PROVIDED DATA START

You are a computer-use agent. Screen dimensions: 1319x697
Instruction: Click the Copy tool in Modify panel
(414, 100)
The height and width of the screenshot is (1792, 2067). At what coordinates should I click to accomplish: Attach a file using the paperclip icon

PROVIDED DATA END
PROVIDED DATA START

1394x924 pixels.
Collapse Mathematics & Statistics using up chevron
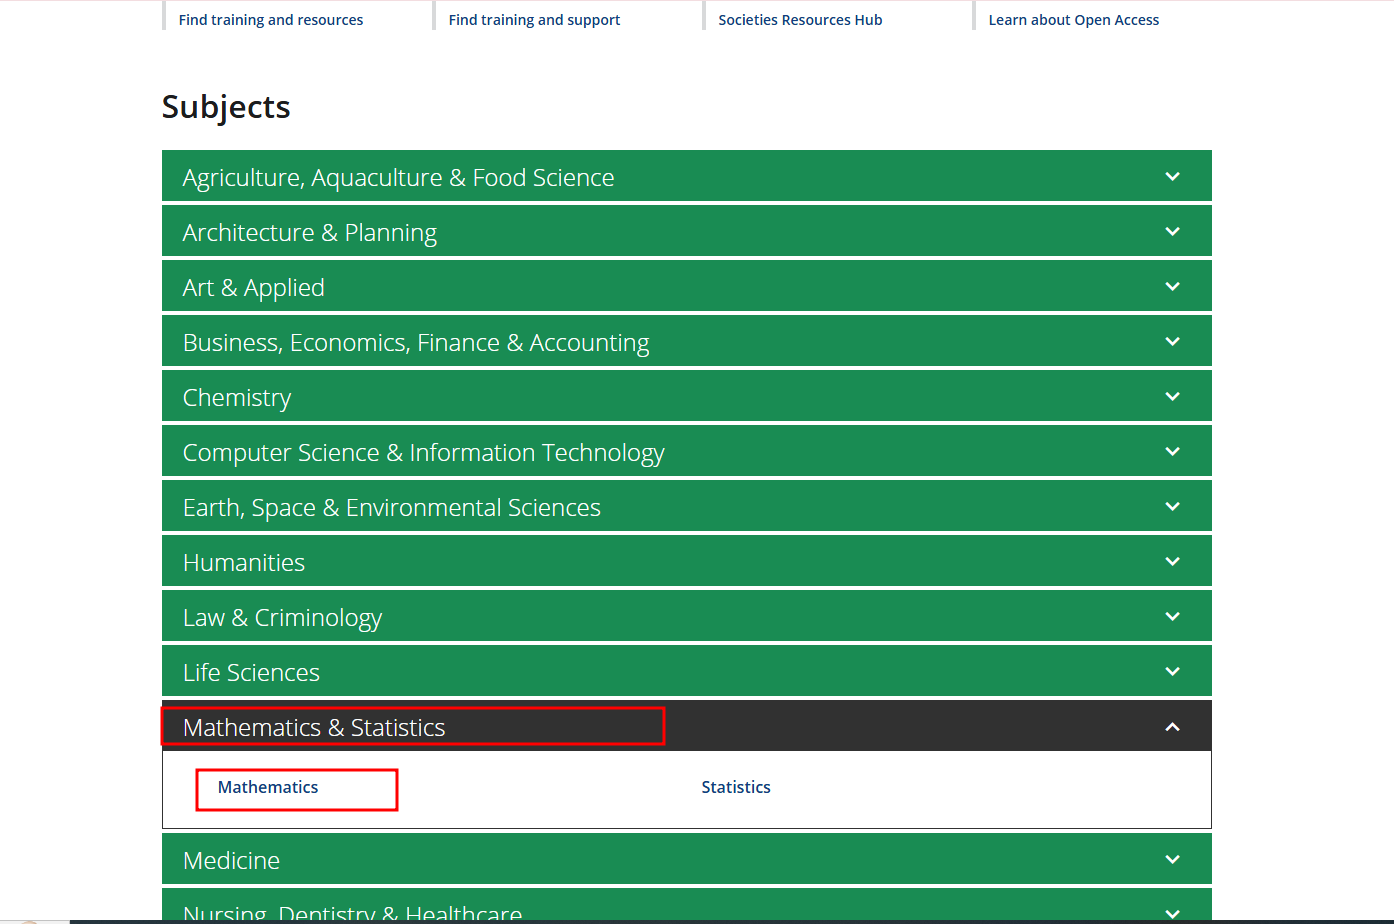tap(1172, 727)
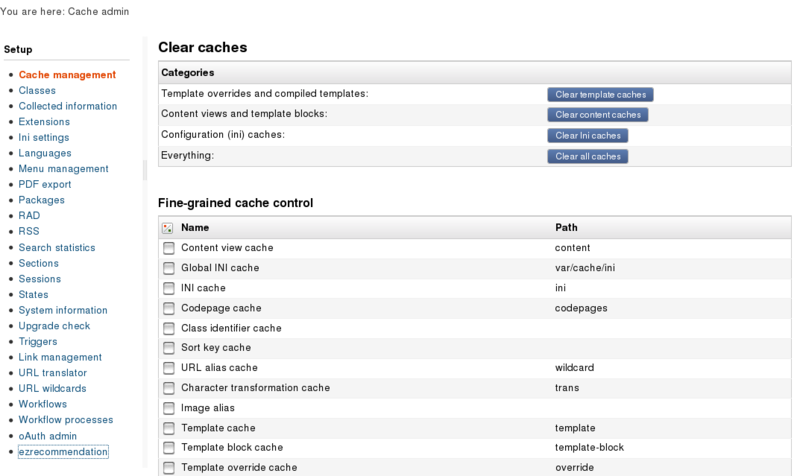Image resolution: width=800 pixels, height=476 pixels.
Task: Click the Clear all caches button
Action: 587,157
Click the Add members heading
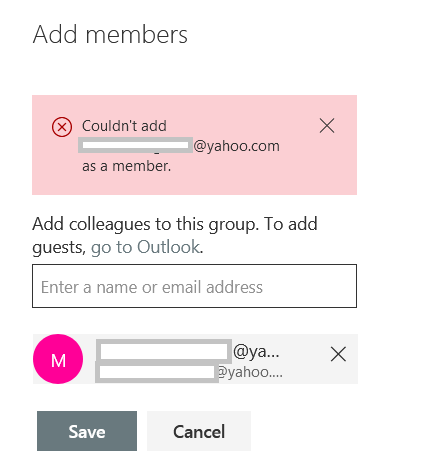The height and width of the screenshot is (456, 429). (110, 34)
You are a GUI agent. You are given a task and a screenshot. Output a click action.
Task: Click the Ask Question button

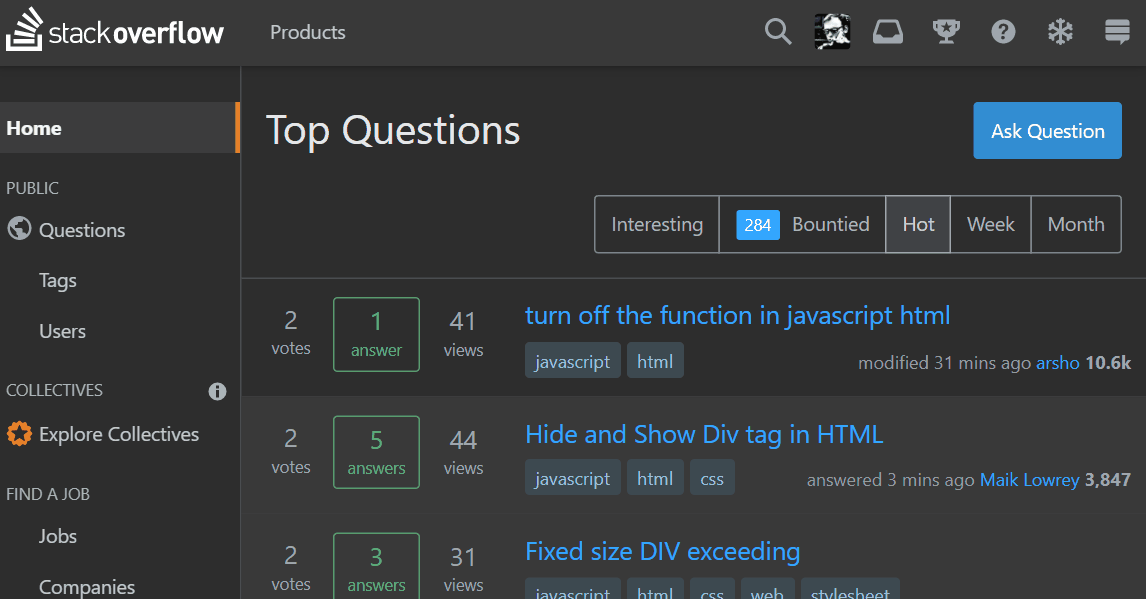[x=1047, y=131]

PROVIDED DATA END

_TO DO_: Search the records for the word "agent" and return every line that holds it.

_THE COMPLETED TASK_:
You are a computer-use agent. Screen dimensions: 1319x697
You are a GUI agent. You are given a task and a screenshot. Output a click action.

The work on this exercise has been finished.